Extrait du document —
Rouler au gaz butane, Mouna Sadia le fait depuis plusieurs mois. Il n’est pas le seul à utiliser cette substance en remplacement de carburant. À Man, presque tous les conducteurs de taxis communaux le font. Pour le même motif du coût du carburant à la pompe. Le phénomène est vu de tous. Y compris des autorités. Mais ne semble pas émouvoir. À en croire notre conducteur, aucun contrôle routier ne se fait à ce sujet. Le plus important croit-il, serait la vérification des patentes et le paiement de diverses taxes.
Ouestmedia.ci apprend en outre que l’utilisation du gaz butane en remplacement de carburant normal, est même imposée aux propriétaires des véhicules.
« Si un propriétaire n’est pas d’accord pour l’utilisation du gaz butane, il lui sera difficile d’avoir un chauffeur pour son véhicule », nous confie un autre conducteur sous le couvert de l’anonymat.
Si certains se plaisent dans cette situation, d’autres par contre la condamnent. C’est le cas de Diomandé Abou. Pour lui, la pratique est suicidaire pour le conducteur et ses clients.

Consigne écrite —
Dans l'extrait ci-dessus sur le gaz butane utilisé par les taxis, recopiez mot pour mot tout ce qui va de « Rouler au gaz » jusqu'à « de diverses taxes. ».

(Enregistrements issus d'une collection)

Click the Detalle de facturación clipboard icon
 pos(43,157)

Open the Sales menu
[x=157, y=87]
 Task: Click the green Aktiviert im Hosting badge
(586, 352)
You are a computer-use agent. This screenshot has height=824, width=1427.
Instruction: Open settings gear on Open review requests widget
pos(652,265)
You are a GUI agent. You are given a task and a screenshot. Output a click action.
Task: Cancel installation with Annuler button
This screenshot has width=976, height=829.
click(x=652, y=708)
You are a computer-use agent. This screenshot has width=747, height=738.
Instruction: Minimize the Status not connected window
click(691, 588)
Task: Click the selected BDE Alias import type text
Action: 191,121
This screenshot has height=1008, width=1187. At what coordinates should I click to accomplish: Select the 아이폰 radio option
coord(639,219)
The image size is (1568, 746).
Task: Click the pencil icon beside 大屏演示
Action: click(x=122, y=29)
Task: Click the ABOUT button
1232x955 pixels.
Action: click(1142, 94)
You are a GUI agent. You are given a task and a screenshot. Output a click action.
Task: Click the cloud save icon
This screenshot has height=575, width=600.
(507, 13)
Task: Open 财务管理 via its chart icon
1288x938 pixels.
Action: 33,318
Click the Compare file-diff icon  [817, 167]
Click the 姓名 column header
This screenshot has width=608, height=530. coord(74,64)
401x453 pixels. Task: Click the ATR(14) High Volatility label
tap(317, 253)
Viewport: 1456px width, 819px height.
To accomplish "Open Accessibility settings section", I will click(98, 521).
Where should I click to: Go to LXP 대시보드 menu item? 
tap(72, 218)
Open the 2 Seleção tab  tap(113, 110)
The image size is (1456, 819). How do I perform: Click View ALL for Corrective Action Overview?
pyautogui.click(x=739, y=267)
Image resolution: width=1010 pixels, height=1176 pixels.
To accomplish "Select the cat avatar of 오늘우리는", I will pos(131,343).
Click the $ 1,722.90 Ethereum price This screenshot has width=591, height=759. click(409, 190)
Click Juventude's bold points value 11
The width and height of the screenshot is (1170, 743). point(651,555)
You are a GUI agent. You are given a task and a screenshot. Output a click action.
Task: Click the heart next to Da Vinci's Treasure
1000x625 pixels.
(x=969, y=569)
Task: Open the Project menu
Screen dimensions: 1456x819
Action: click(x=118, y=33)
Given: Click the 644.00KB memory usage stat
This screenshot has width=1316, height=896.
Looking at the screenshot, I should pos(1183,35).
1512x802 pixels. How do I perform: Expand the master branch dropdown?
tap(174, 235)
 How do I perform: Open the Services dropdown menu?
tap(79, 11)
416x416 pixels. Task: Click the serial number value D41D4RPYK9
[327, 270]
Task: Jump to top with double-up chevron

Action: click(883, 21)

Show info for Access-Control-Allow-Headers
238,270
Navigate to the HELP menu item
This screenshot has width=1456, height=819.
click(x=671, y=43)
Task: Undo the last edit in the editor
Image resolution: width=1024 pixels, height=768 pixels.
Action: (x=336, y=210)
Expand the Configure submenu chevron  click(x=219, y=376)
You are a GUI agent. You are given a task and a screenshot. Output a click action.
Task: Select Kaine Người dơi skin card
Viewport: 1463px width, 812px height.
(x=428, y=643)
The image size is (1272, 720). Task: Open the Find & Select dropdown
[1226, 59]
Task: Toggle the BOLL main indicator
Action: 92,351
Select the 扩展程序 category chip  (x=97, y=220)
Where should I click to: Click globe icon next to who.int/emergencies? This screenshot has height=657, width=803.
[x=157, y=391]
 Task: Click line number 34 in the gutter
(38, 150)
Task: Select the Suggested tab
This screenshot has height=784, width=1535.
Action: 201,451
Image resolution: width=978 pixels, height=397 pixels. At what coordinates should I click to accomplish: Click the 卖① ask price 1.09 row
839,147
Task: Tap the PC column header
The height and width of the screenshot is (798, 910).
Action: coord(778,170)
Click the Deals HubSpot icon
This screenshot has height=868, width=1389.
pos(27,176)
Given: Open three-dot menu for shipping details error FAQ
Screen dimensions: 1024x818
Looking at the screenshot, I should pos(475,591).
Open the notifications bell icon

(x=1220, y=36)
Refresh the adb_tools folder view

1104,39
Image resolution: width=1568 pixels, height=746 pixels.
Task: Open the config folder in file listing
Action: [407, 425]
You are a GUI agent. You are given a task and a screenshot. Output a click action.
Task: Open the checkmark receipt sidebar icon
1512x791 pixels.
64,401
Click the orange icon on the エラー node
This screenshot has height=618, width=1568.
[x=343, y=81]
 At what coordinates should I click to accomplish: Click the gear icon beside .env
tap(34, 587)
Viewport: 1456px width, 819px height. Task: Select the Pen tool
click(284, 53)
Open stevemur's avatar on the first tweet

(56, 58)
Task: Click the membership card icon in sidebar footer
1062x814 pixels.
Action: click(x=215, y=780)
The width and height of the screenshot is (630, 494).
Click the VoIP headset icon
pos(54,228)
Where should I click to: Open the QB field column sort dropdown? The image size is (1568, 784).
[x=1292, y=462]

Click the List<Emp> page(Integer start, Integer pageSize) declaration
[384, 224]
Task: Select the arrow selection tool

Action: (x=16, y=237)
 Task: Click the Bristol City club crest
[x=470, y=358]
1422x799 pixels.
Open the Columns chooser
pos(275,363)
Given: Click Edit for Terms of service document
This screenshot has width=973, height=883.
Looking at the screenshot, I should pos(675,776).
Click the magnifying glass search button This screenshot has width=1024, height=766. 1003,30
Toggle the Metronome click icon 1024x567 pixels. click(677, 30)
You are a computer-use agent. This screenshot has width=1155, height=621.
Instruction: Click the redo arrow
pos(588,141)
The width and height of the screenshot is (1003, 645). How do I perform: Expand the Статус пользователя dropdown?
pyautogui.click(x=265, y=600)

Réponse au problème —
Rouler au gaz butane, Mouna Sadia le fait depuis plusieurs mois. Il n’est pas le seul à utiliser cette substance en remplacement de carburant. À Man, presque tous les conducteurs de taxis communaux le font. Pour le même motif du coût du carburant à la pompe. Le phénomène est vu de tous. Y compris des autorités. Mais ne semble pas émouvoir. À en croire notre conducteur, aucun contrôle routier ne se fait à ce sujet. Le plus important croit-il, serait la vérification des patentes et le paiement de diverses taxes.